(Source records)
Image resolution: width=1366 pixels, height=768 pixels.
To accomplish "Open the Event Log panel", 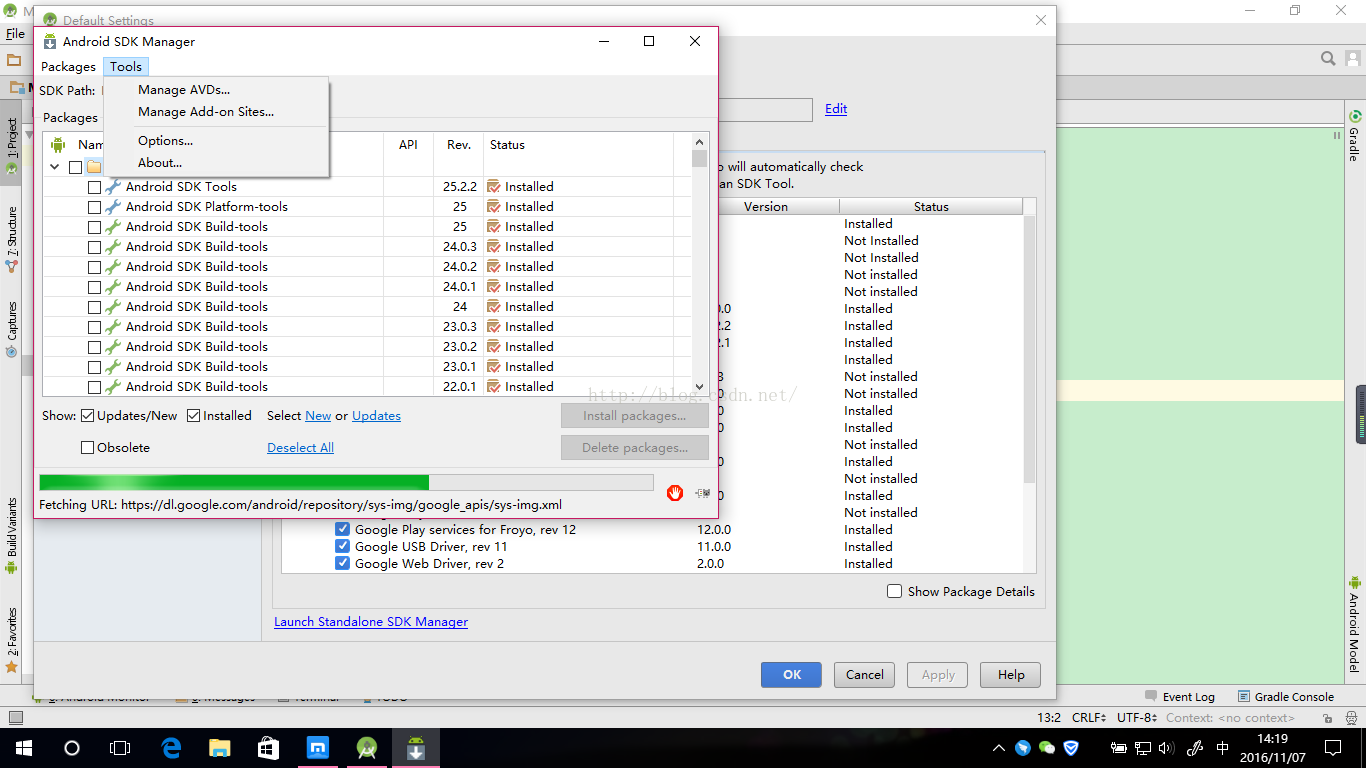I will click(1179, 697).

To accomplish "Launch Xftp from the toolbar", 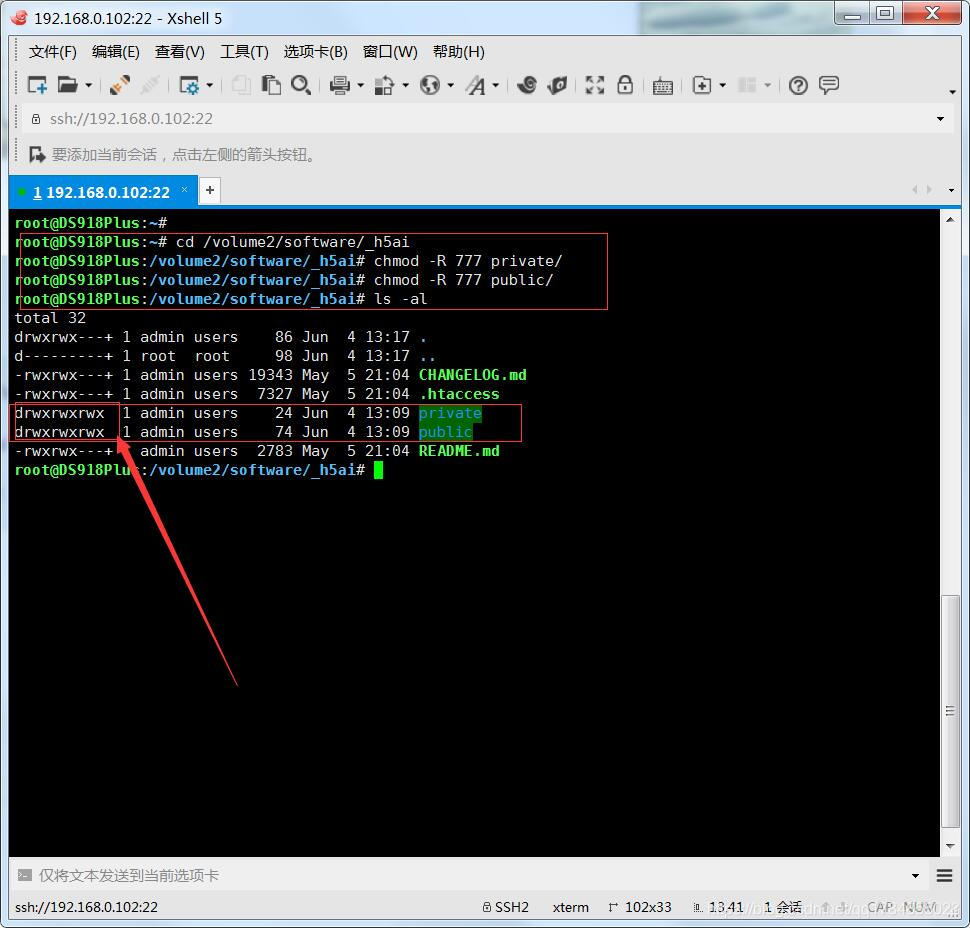I will point(558,85).
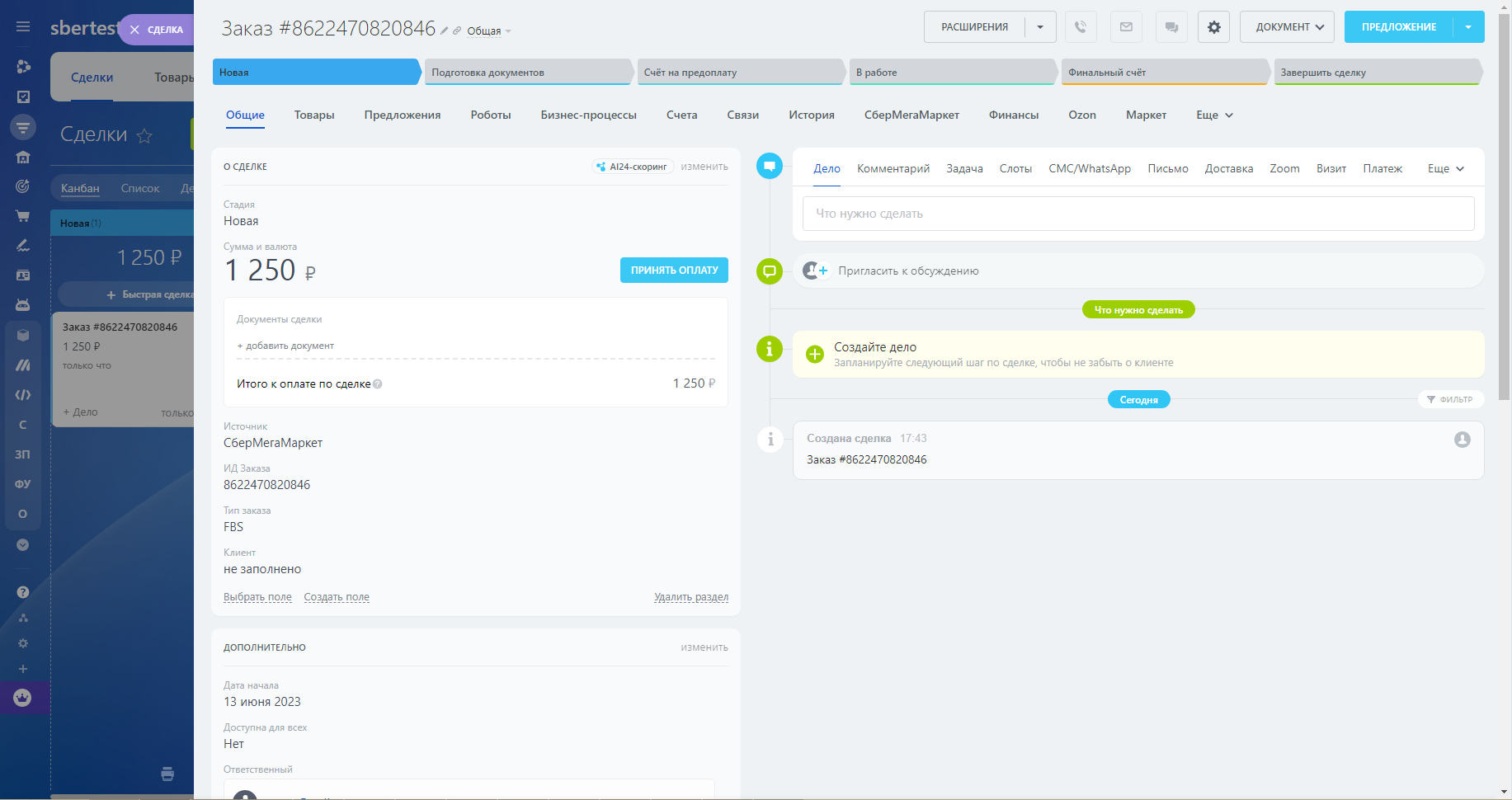The image size is (1512, 800).
Task: Click green plus icon beside Создайте дело
Action: (814, 354)
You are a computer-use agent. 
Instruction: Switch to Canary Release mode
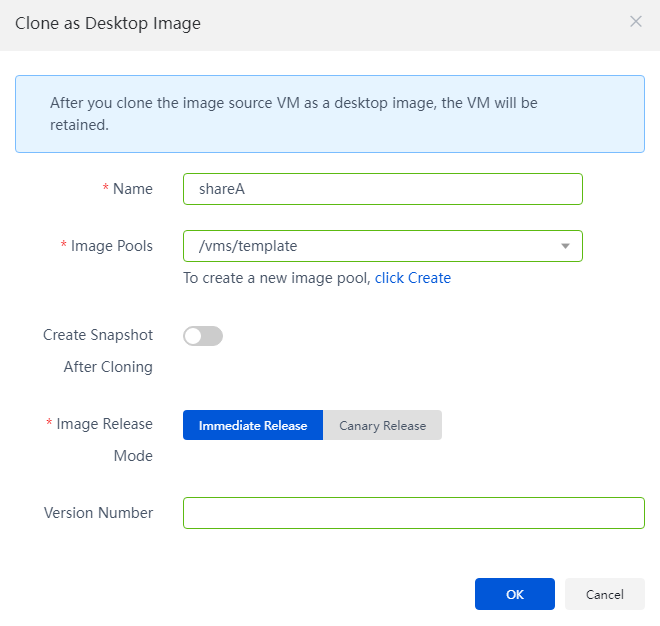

— WHAT YOU NEED TO DO —
Your output should consist solely of the lines from the line containing "You are a computer-use agent." through the last line of the entries, verbatim, minus any pictures.

— FINISHED EXERCISE —
You are a computer-use agent. 
Instruction: Switch to Canary Release mode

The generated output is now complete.